Abstract
Aims: Patients with cyanotic congenital heart disease (CCHD) have been suggested to develop less atherosclerosis than the general population. This study aimed to evaluate the extent of coronary atherosclerosis in patients with CCHD using intravascular ultrasound (IVUS) and near-infrared spectroscopy (NIRS).

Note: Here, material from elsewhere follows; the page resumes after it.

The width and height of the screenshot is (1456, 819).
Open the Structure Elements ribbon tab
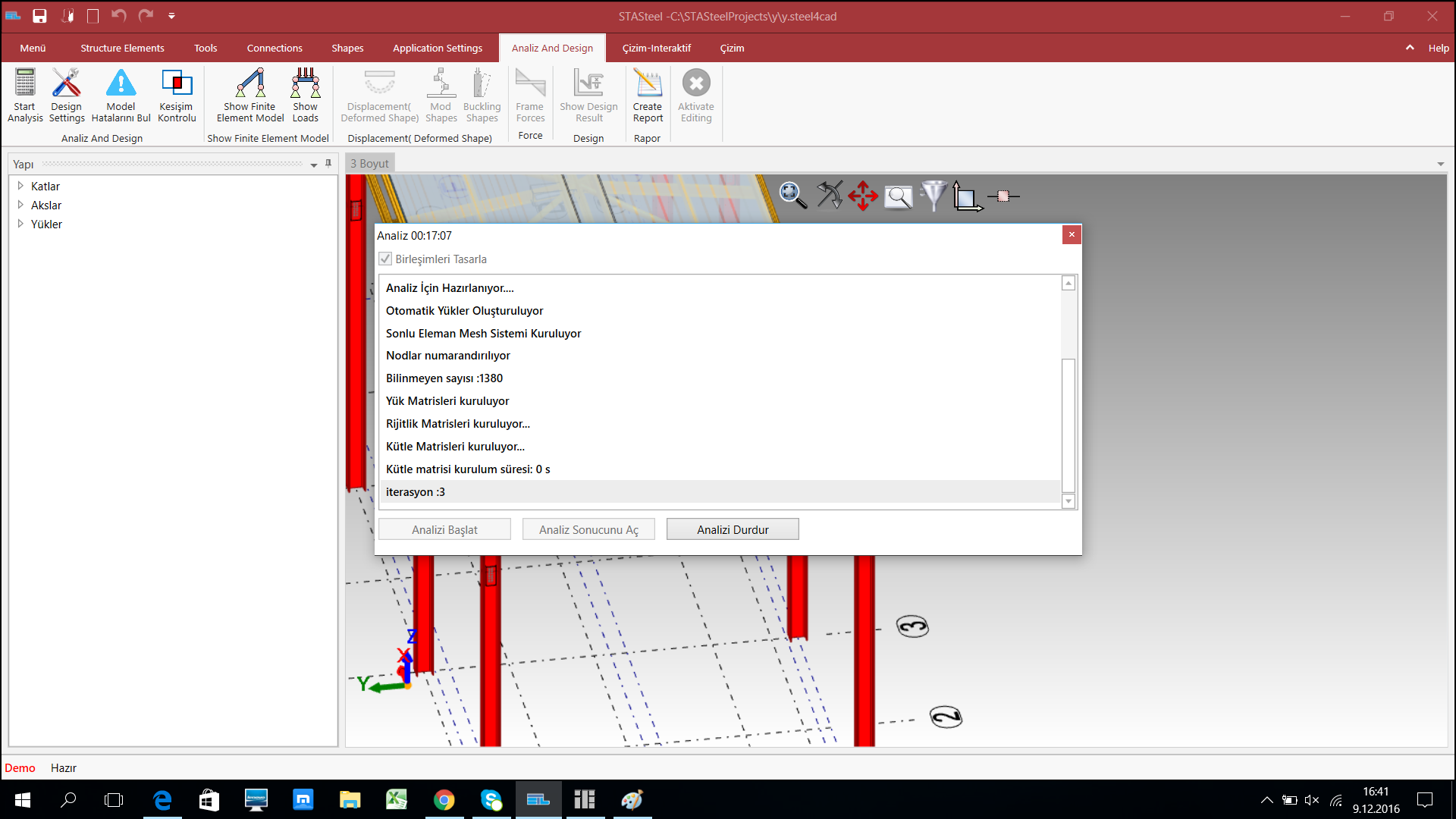(122, 48)
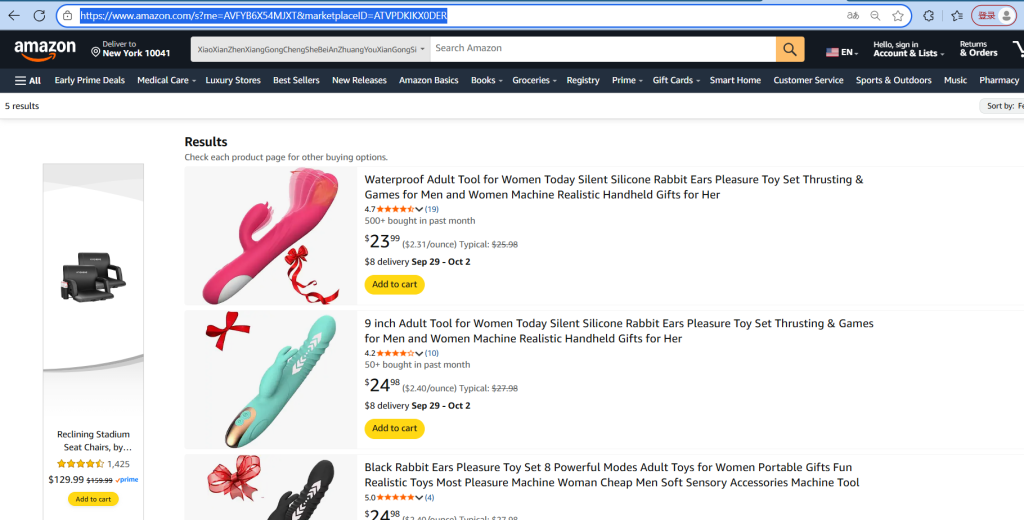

Methods and results: Fifteen patients with CCHD (women, 9; median age, 53 years) and 14 acyanotic controls (women, 6; median age, 53 years) were examined with IVUS-NIRS of the right coronary artery (RCA). The patients with CCHD presented with a larger RCA diameter than the controls (external elastic membrane diameter, 6.1 [4.8-6.7] vs. 4.7 [4.1-5.1] mm, respectively; p=0.01). No difference in area stenosis was found between the patients and the controls (15.8% [12.3-19.7] vs. 15.2% [9.5-18.8]; p=0.87). The presence of lipid by NIRS was noted in 43% of patients with CCHD and in 92% of the controls; however, no differences in total or max 4 mm lipid core burden index (LCBI) or in plasma lipid profile were found.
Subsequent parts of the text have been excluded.